Vandalismus in Rübenach
Rübenach. Weihnachtszeit – stille Zeit, nicht so in Rübenach. Leider gab es über die Feiertage zwei Sachbeschädigungen, die das normale Maß überschreiten.
Eine von der Bürgerinitiative „Lebenswertes Rübenach e.V.“ gestiftete und aufgestellte Bank oberhalb der A 48 wurde von unbekannten Tätern vollständig zerstört.
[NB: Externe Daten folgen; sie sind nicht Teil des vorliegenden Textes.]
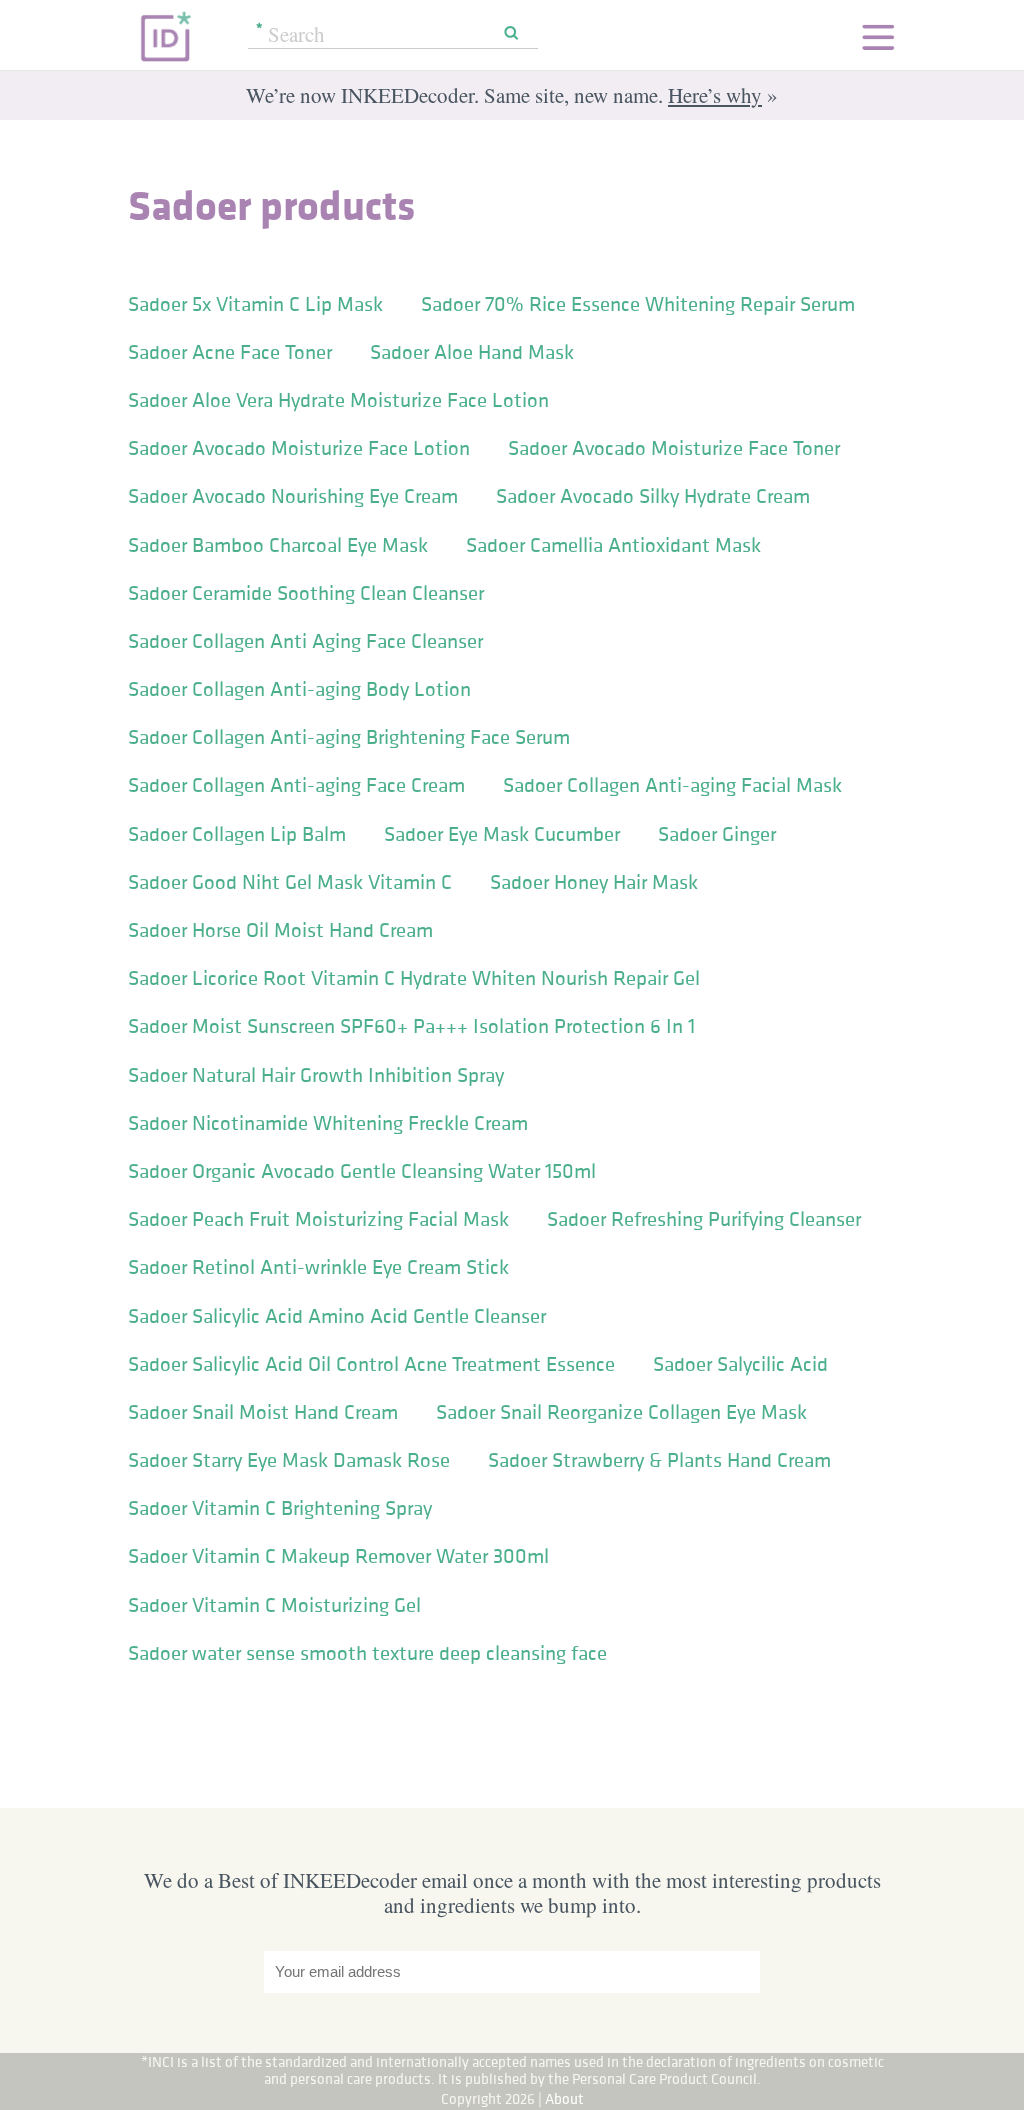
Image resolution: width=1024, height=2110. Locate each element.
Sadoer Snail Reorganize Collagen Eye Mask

Es war dies ein beliebter Ruheplatz für Bürger, die mit ihren Hunden hier gern spazieren gehen. Die Bank stand dort seit 2008 und wurde von den Mitgliedern der BI regelmäßig gewartet. Es ist nicht zu verstehen warum die ehrenamtlichen Bemühungen der BI für ein „lebenswertes“ Rübenach so wenig geachtet werden.
Aber damit nicht genug: Eine weitere Bank, die auf dem Pfad zwischen der Grundschule Rübenach und der benachbarten Kindertagesstätte stand, ging restlos in Flammen auf.
Anwohner bestätigen, dass es gerade in diesem Bereich oft zu Ansammlung von Jugendlichen kommt und Brände dort keine Seltenheit sind. Ein Anwohner sagte: „Gut dass die Grundschule eine feuerfeste Fassade hat, sonst wäre die Schule wohl auch schon abgebrannt“.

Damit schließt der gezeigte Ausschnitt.